Selenomethionine mitigate PM2.5-induced cellular senescence in the lung via attenuating inflammatory response mediated by cGAS/STING/NF-κB pathway

Particulate matter 2.5 (PM2.5) is a widely known atmospheric pollutant which can induce the aging-related pulmonary diseases such as acute respiratory distress syndrome (ARDS), chronic obstructive pulmonary dis-ease (COPD) and interstitial pulmonary fibrosis (IPF). In recent years, with the increasing atmospheric pollution, airborne fine PM2.5, which is an integral part of air pollutants, has become a thorny problem. Hence, this study focused on the effect of PM2.5 on cellular senescence in the lung, identifying which inflammatory pathway mediated PM2.5-induced cellular senescence and how to play a protective role against this issue.

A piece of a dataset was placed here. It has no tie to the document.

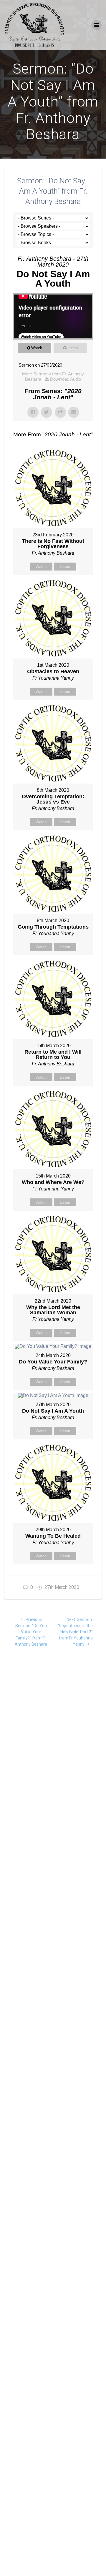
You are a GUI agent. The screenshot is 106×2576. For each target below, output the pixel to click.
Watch (36, 348)
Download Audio (65, 379)
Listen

Our data suggested that PM2.5 induced time-and concentration-dependent increasement in the senescence of A549 cells. Using an inhibitor of cGAS (PF-06928215) and an inhibitor of NF-kappa B (BAY 11-7082), it was revealed that PM2.5-induced senescence was regulated by inflammatory response, which was closely related to the cGAS/STING/NF-kappa B pathway activated by DNA damage. Moreover, our study also showed that the pretreatment with seleno-methionine (Se-Met) could inhibit inflammatory response and prevent cellular senescence by hindering cGAS/ STING/NF-kappa B pathway in A549 cells exposed to PM2.5. Furthermore, in vivo C57BL/6J mice model demonstrated that aging of mouse lung tissue caused by PM2.5 was attenuated by decreasing cGAS expression after Se-Met treatment. Our findings indicated that selenium made a defense capability for PM2.5-induced cellular senes-cence in the lung, which provided a novel insight for resisting the harm of PM2.5 to human health.

Automated summary

PM2.5 is a widely known atmospheric pollutant that can induce aging-related pulmonary diseases. This study revealed that PM2.5 induced cellular senescence in the lung through inflammatory response and the cGAS/STING/NF-kappa B pathway activated by DNA damage. The pretreatment with seleno-methionine (Se-Met) inhibited inflammatory response and prevented cellular senescence by hindering this pathway.